Other updates focus on:
In addition, CMMI expects to allow MA plans to cover hospice care beginning in calendar year 2021.
CMS officials are looking to the telehealth update to measure how connected care platforms can improve or complement an MA plan’s network of providers, as well as overcoming barriers to access in underserved areas.
“Where deemed appropriate by CMS, MA plans may propose using telehealth services in lieu of in-person visits to meet network adequacy requirements,” CMS says in an accompanying fact sheet. “Organizations must ensure that enrollee choice is preserved and that enrollee access to an in-person visit, if that is the enrollee’s preference and choice, is maintained. CMS expects that this will provide MA plans with an opportunity to enter into underserved markets, including rural areas where there may be few to no MA plan choices.”

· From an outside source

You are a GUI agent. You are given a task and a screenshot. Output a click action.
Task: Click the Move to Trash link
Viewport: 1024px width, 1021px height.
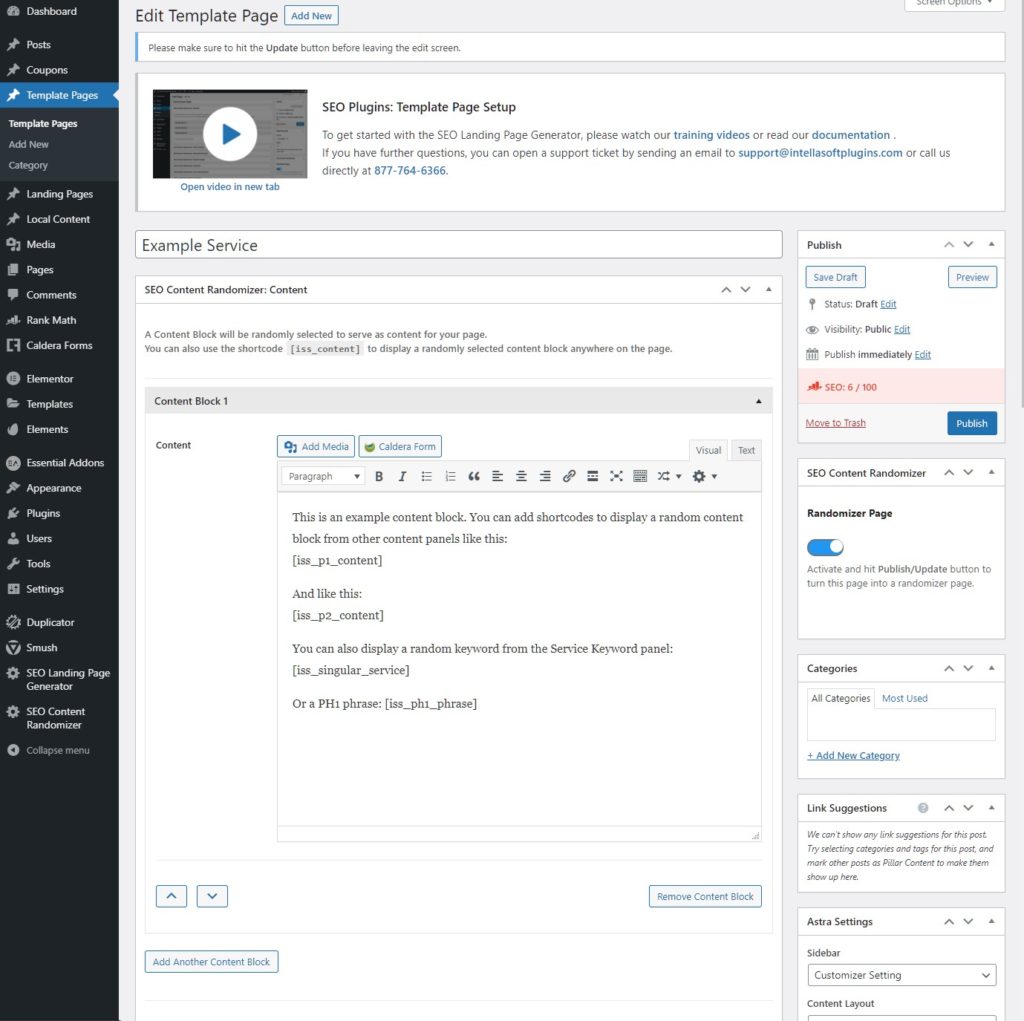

Among those offering comments on the update was the American Telemedicine Association.
“Telehealth can and should be leveraged as a way to increase access to needed providers and services that patients and consumers may not otherwise have ready access to,” Ann Mond Johnson, the organization’s CEO, said. “The ATA applauds the Centers for Medicare and Medicaid Services (CMS) for recognizing that need in their new guidance allowing Medicare Advantage (MA) plans to use telemedicine providers to meet network adequacy standards. This means, for example, that in a rural and underserved area where a specialist for your grandmother’s condition is not available, she can have access to such a specialist using technology. The ATA looks forward to working with CMS and MA plans to appropriately and effectively implement this policy in a way that ensures beneficiary access to the right balance of both virtual and in-person care.”
The news is the latest in an already busy year for telehealth and MA plans.
Earlier this year, CMS finalized a plan to eliminate geographical restrictions in telehealth coverage, enabling reimbursements for MA program in both urban and rural areas, as well as home-based virtual visits.
“The proposed rule would give MA plans more flexibility to offer telehealth benefits to all their enrollees, whether they live in rural or urban areas,” the agency stated. “It would also allow greater ability for Medicare Advantage enrollees to receive telehealth from places including their homes, rather than requiring them to go to a health care facility to receive telehealth services. Plans would also have greater flexibility to offer clinically-appropriate telehealth benefits that are not otherwise available to Medicare beneficiaries.”
“While MA plans have always been able to offer more telehealth services than are currently payable under original Medicare through supplemental benefits, this change in how such additional telehealth benefits are financed (that is, accounted for in payments to plans) makes it more likely that MA plans will offer them and that more enrollees will be able to use the benefits,” CMS added.